By Amy Tennery
(Reuters) – Earning a place on the United States Olympic team is tough at the best of times – but booking your ticket to a third, fourth or even fifth Games during a pandemic is an enormous challenge.
For those bidding to get another outing with Team USA, after navigating unprecedented challenges in the COVID-19 era and lingering uncertainty over whether the Games would even go ahead, the experience that comes with age is invaluable.
“Whether it’s a wreck on the road that makes you delayed getting to a game, whether it’s rain causing you to have to stop in the third inning, things are out of your control,” twice Olympic softball player Cat Osterman told Reuters. “You learn how to adapt.”
The 38-year-old pitcher picked up gold at the 2004 Athens Games and silver at Beijing 2008, before softball was removed from the Olympic programme for two cycles. She came out of retirement when the sport was added to Tokyo’s agenda.
“In ’04, I was 21 – super young, super just kind of naive to the whole process,” said Osterman, who has partnered with Dick’s Sporting Goods to bring awareness of the sport to a new generation. “I’ve been through a lot of experiences since then.”
It is no secret that Olympic sport is unforgiving when it comes to age. Of the 558 athletes named on the U.S. team in 2016, 189 were returning Olympians, according to the United States Olympic & Paralympic Committee (USOPC).
Abdi Abdirahman has managed to qualify again. The marathon runner is entering his fifth Olympics aged 44, a year older than reigning Super Bowl MVP Tom Brady.
“Out of all of the athletes it’s more satisfying when (you make it) at this point of age because you know there’s not that many races left for you to run,” said Abdirahman, who is releasing a memoir of his experiences called “Abdi’s World: The Black Cactus on Life, Running, and Fun” in July.

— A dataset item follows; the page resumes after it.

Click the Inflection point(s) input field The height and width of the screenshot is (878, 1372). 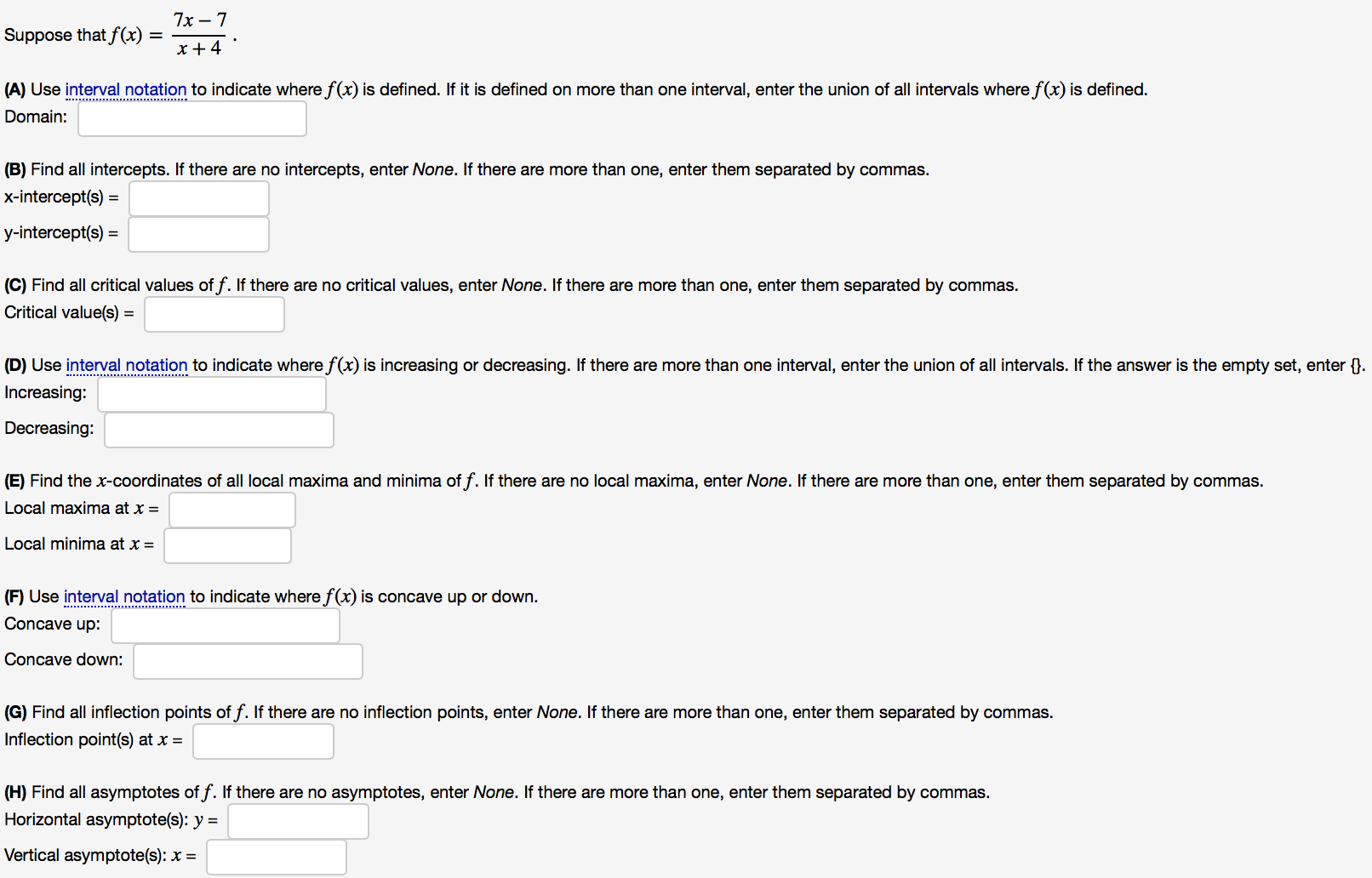[x=263, y=740]
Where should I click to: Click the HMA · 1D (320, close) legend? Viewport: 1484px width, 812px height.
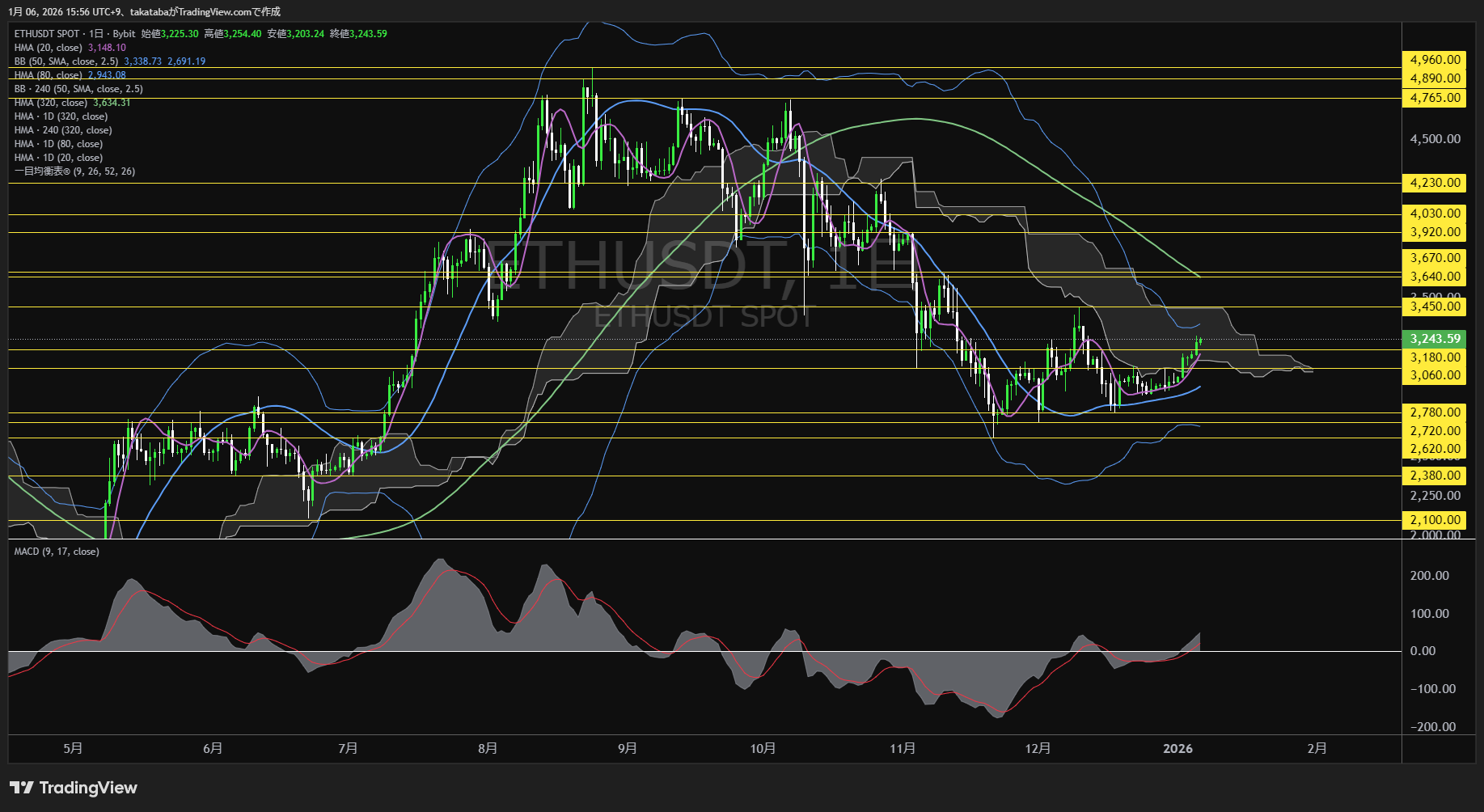coord(61,116)
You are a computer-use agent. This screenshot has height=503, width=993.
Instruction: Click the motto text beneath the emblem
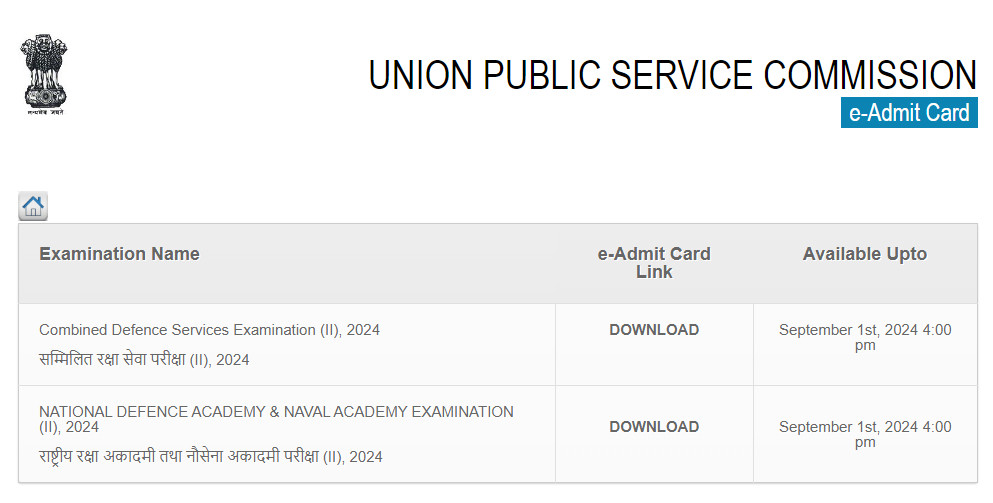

“I never thought in 2000 that I would be in the starting lineup in the Tokyo Olympics.”
The oldest U.S. runner ever to book a spot on the team, Abdirahman punched his ticket to Tokyo by finishing third in the trials in February 2020, only to face months of waiting as the Games were put on hold for a year due to the COVID-19 pandemic.
“It’s just been a difficult year,” said Abdirahman, who spent much of the intervening time learning to train alone. “It’s not something we have dealt with before.”
Jenny Simpson, a Rio bronze medalist in the 1,500m who is bidding for her fourth trip to the Games as the U.S. athletics trials kick off this week, told reporters her long tenure in the sport prepared her well for the months of uncertainty.
“The level of nerves, whether you’re a high schooler or toeing the line for the Olympic games – it’s just part of the process,” said the 34-year-old. “And if you’ve got through an Olympic trials and made the team, you’ve learned to be good at it.”